SEJARAH DAN PEMERINTAHAN KERAJAAN SENDANA 1


Oleh: Drs. Darmansyah 
(Ketua Masyarakat Sejarawan Indonesia Caban Sulawesi-Barat)

A.   Pendahuluan

“ Bangsa yang besar adalah bangsa yang menghargai sejarahnya “, Demikian ungkapan Bung Karno. Kalimat ini menurut penulis terinspirasi dari kitab suci dan naskah-naskah kuno yang pernah dikaji oleh pendiri bangsa ini. Dalam Al-Qur’an misalnya ditegaskan Lakad kana fi qasasihim ‘ibratul li ‘ulil albab makana hadisan yuftara walakin tasdiqallazi baina yadaihi watafsila kulli saiy-in, wa hudan wa rahmatan liqaumin yu’minun (Sungguh pada saejarah itu terdapat pengajaran bagi orang-orang yang mempunyai akal, Al-Qur’an itu bukanlah cerita yang dibuat-buat melainkan membenarkan yang sebelumnya (sejarah) dan menjelaskan segala sesuatunya dan sebagai petunjuk dan rahmat bagi orang-orang beriman (QS : Yusuf : 111). Diayat lain Allah Swt. jelaskan Faqsusil qasasa la ‘allahum yata fakkarun : Maka ceritakanlah kisah-kisah (sejarah) itu agar mereka berfikir (QS : Al-A’raf : 176).Dalam sejarah telah dikisahkan jatuh - bangunya peradaban ummat manusia. Kejayaan Mesir kuno, Sriwijaya, Majapahit dan lain sebagainya hendaknya dijadikan pembelajaran dalam membangun daerah dan bangsa.

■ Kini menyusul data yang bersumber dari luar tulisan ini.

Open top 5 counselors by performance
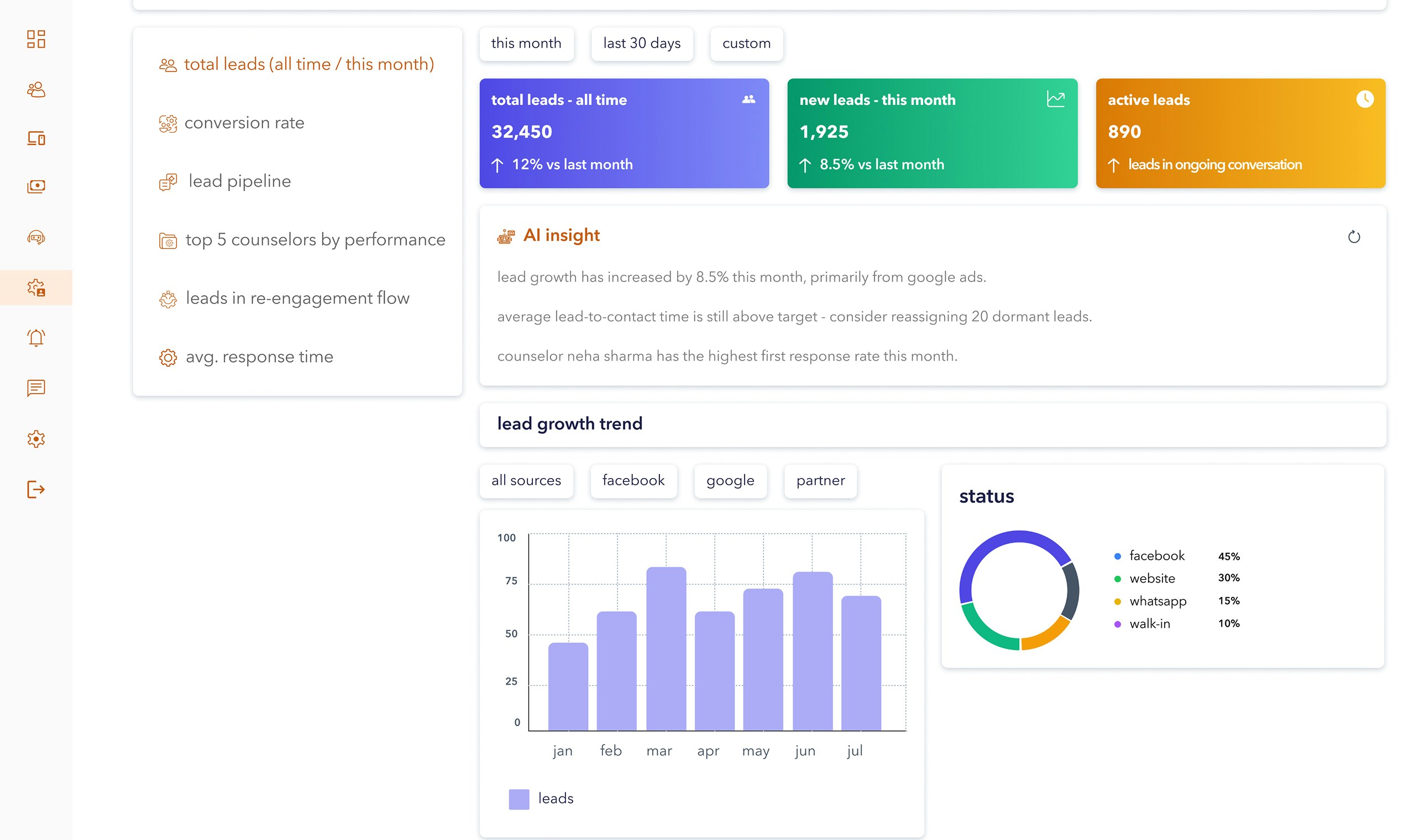(315, 240)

Jatuh bangunnya kerajaan-kerajaan besar didunia, termasuk di Nusantara  dapat kita ketahui dari naskah-naskah kuno. Banyak peradaban ummat manusia yang perna tampil dimuka bumi ini tapi sudah tidak dikenali lagi karena tidak ada catatan yang dibuat oleh pelakunya. Tapi oleh Tuhan ingin menjadikan sebagian masa silam yang perna ada itu sebagai pembalajaran bagi manusia berikutnya – maka Allah memberitakan melalui kitab sucinya. Peristiwa jatuh-bangunnya peradaban Kaum Ad, Kota Iram, kaum Tsamud, kaum Luth, kaum Saba, kisah Nabi dan Rasul, Fir-aun, Haman, Ashabul Kahfi, kisah Dzulkarnain (Alexander The Great), dan beberapa peradaban ummat manusia dibelahan bumi ini, semuanya hanya ditemukan dalam pemberitaan kitab suci baik itu Al-Qur’an maupun dalam kitab Taurat. Dari informasi kitab suci itulah para sejarawan dan arkeolog diabad modren melakukan penelitian dan telah menemukan beberapa artefak, bukti fisik bahwa peradaban masa silam itu, benar adanya dan dapat dipertanggungjawabkan secara ilmiah.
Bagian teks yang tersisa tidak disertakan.